Middleton warned the industry to get its collective act together and come up with a consistent approach to risk.
“We have to resolve for ourselves as an industry our processes so that we don’t get stuck with processes that we don’t believe in purely to satisfy compliance obligations,” he said.
“We need to contribute to industry process otherwise we’re going to find ourselves sucked into somebody else’s and we’re not going to like it.”
Middleton said that at the moment great emphasis is placed on determining the client’s investment personality.
“It’s not uncommon for advisers to believe that appropriate advice is somehow trapped in the personality of the client and we will be successful and safe if we can somehow unlock it,” he said.
However, he said advisers might be better served working on the premise that clients hate losing money more than they love making money.
“Clients especially don’t like their investments going down to be worth less than what they paid for them,” he said. “If we assume that all of our clients are risk-averse then we don’t need to unlock their personalities.”
He said current regulation requires advice to be consistent with a client’s risk profile but there are currently no less than three approaches to risk profiling in use across the industry.
The first is based on a simple questionnaire that categorises clients on a spectrum from aggressive to conservative. The category into which a client falls determines their asset allocation and stock selection.
“This technique is at the very least of questionable value,” Middleton said. “And yet if you have a claim against you with the Financial Industry Complaints Service (FICS) and you haven’t done this, then you may very well lose.
“We even teach people in our own diploma of financial planning (DFP) courses and at universities that if they do this sort of risk profiling, everything will be terrific, with the implication that it represents industry best practice.”
The second and perhaps most common approach to risk profiling is to use one of the tools currently available in the market to gauge a client’s tolerance for volatility and for financial risk generally.

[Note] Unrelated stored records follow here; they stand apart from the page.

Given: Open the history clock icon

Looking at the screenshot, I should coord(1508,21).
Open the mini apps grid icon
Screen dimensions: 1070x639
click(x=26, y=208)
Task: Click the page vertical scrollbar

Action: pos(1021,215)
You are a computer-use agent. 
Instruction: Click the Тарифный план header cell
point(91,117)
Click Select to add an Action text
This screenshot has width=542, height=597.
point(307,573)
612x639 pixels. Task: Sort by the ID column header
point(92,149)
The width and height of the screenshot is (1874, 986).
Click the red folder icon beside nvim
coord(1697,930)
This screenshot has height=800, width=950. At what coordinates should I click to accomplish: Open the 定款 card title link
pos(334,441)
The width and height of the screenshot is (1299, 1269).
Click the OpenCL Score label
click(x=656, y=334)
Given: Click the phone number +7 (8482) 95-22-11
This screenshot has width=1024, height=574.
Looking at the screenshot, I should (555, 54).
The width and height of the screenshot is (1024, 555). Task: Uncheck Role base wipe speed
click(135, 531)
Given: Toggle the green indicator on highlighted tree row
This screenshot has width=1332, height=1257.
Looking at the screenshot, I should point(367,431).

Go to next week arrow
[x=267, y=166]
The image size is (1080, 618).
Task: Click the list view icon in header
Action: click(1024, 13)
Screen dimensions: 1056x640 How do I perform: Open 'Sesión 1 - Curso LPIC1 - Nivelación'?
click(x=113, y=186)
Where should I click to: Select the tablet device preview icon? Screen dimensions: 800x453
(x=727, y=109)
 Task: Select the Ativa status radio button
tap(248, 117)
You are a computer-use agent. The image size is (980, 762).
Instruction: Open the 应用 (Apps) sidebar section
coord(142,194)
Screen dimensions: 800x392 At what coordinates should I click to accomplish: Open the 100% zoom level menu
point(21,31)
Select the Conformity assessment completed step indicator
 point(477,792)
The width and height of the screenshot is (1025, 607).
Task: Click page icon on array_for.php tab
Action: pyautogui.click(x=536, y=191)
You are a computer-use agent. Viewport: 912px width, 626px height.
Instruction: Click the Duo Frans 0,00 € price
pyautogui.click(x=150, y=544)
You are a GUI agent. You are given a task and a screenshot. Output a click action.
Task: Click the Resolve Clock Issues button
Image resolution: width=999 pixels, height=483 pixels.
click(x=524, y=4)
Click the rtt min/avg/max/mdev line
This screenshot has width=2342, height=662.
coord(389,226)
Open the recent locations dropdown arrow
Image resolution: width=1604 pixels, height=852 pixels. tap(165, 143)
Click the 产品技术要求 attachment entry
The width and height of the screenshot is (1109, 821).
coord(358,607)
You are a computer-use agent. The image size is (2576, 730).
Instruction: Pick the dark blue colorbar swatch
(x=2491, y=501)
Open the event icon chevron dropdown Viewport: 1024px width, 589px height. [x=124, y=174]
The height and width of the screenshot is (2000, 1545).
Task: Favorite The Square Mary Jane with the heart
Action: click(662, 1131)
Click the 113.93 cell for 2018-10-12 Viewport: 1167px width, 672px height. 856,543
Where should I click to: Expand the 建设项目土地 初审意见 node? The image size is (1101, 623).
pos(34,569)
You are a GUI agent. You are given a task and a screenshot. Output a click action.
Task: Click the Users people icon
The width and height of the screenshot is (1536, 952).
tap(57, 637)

Middleton says this approach has the potential to be useful.
“The idea is to develop useful and consistent tools that help us to understand a client’s tolerance for volatility and also their tolerance for financial risk generally.
“I think activity in this area should be encouraged and it should be applauded. If we can understand before we deal with a client whether or not they’re prone to regretting decisions that have gone wrong, then it may not change the advice that we give them, but it may change the way in which we advise them and how we communicate with them and how we educate them.”
However, Middleton questioned whether this second method of risk profiling is the best way to go about it.
“Should this [method of] risk profiling be required as part of the risk management process? Before you answer that question, I think you should ask another — is it possible to give responsible advice, without doing this, and I think the answer to that question is almost certainly ‘yes’.”
Middleton advocates the third form of risk profiling, which focuses entirely on the client’s financial circumstances and requirements.
“The appropriate asset allocation and stock selection is largely determined by achieving a reasonable degree of certainty that a client’s objectives can be achieved in most foreseeable circumstances,” he said.
“Many others and I believe that it is possible to give responsible advice based on a thorough understanding of a client’s circumstances and goals and it’s possible and it’s practicable to embed this approach in a distributable process.”
Middleton said the industry’s primary obligation is to implement meaningful processes for managing client risk.
“Once we have decided what they are, the processes really need to enjoy broad industry support from the advisers, from the regulators, from the suppliers of services like the research houses and software suppliers, and also from fund managers.”